→ **WORK TASK**:
Reproduce exactly the lines from the one containing "Task: Open Zach's interview result" through the end of the listing, minus the pictures.

════════

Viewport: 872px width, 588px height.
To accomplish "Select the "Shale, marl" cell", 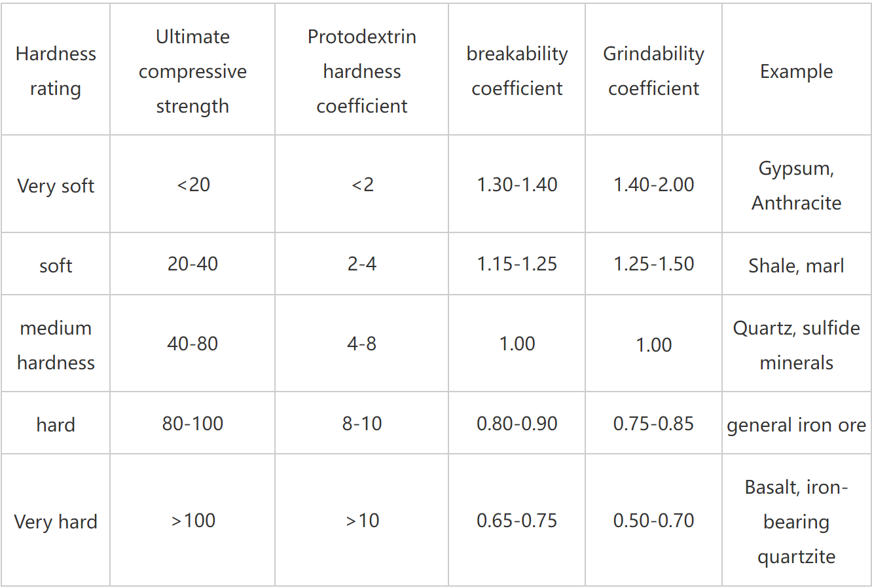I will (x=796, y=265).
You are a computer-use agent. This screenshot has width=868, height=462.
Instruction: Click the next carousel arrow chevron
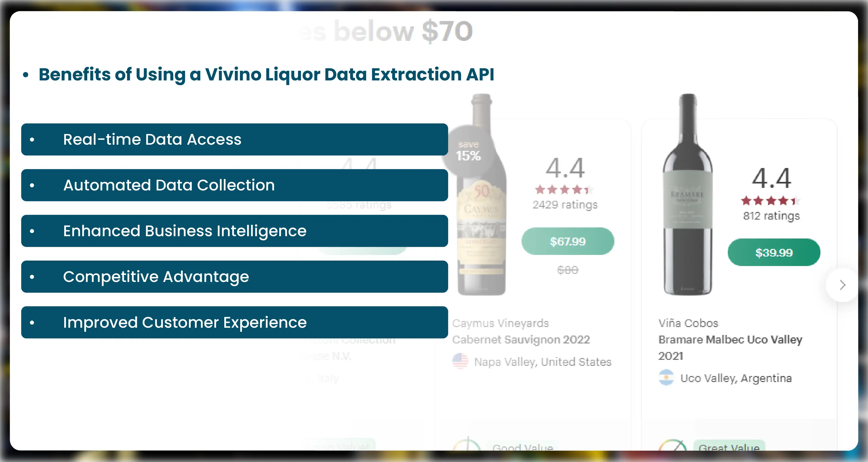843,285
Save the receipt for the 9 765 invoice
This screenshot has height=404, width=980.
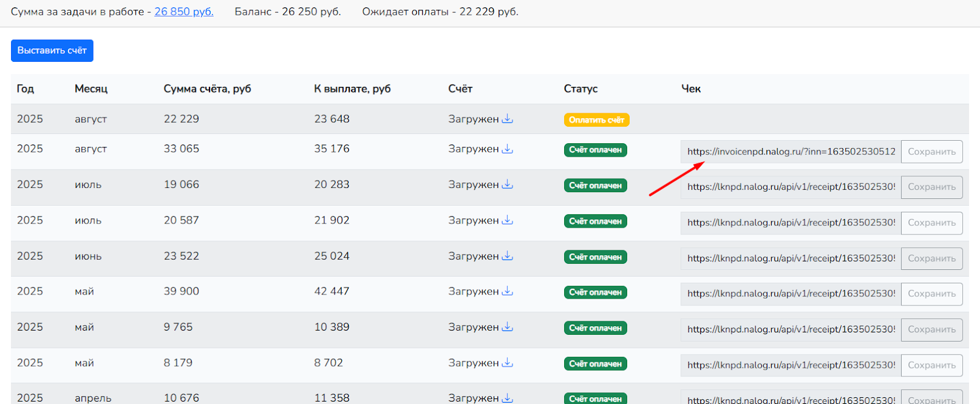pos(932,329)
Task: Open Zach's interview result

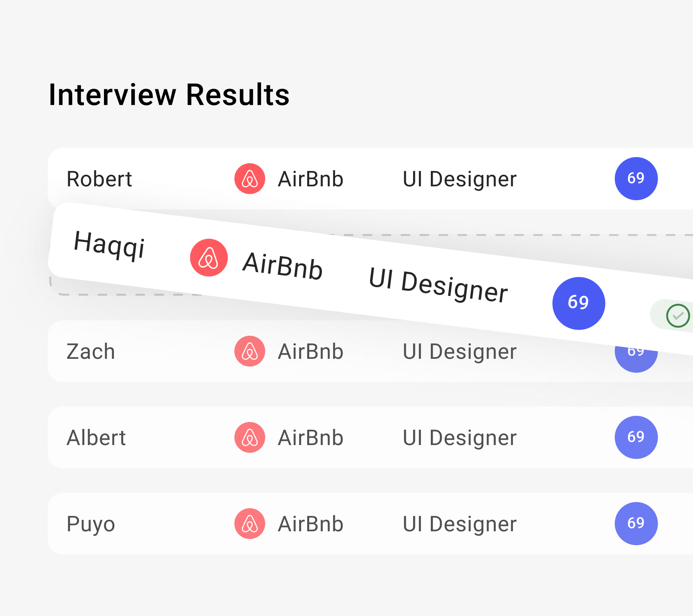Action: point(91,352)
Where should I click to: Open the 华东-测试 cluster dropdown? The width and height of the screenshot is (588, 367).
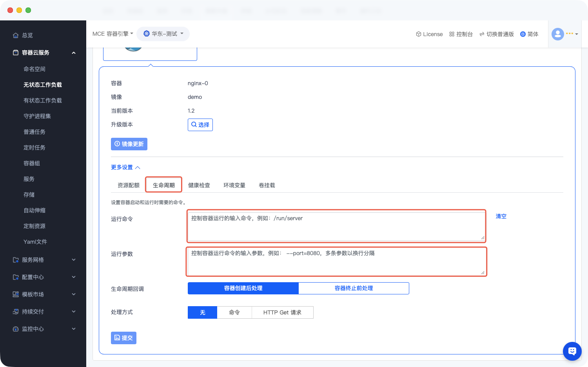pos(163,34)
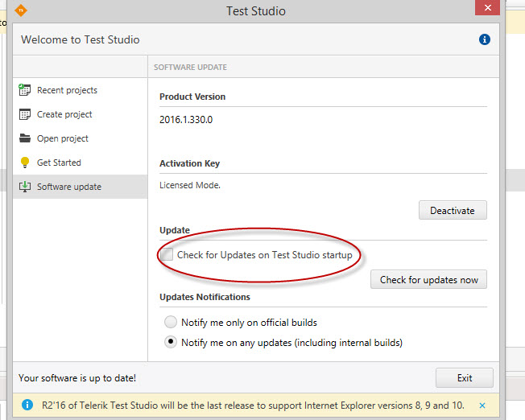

════════

→ **WRITTEN SOLUTION**:
Task: Open Zach's interview result

Action: point(91,352)
Where should I click to: Open the 华东-测试 cluster dropdown? The width and height of the screenshot is (588, 367).
pos(163,34)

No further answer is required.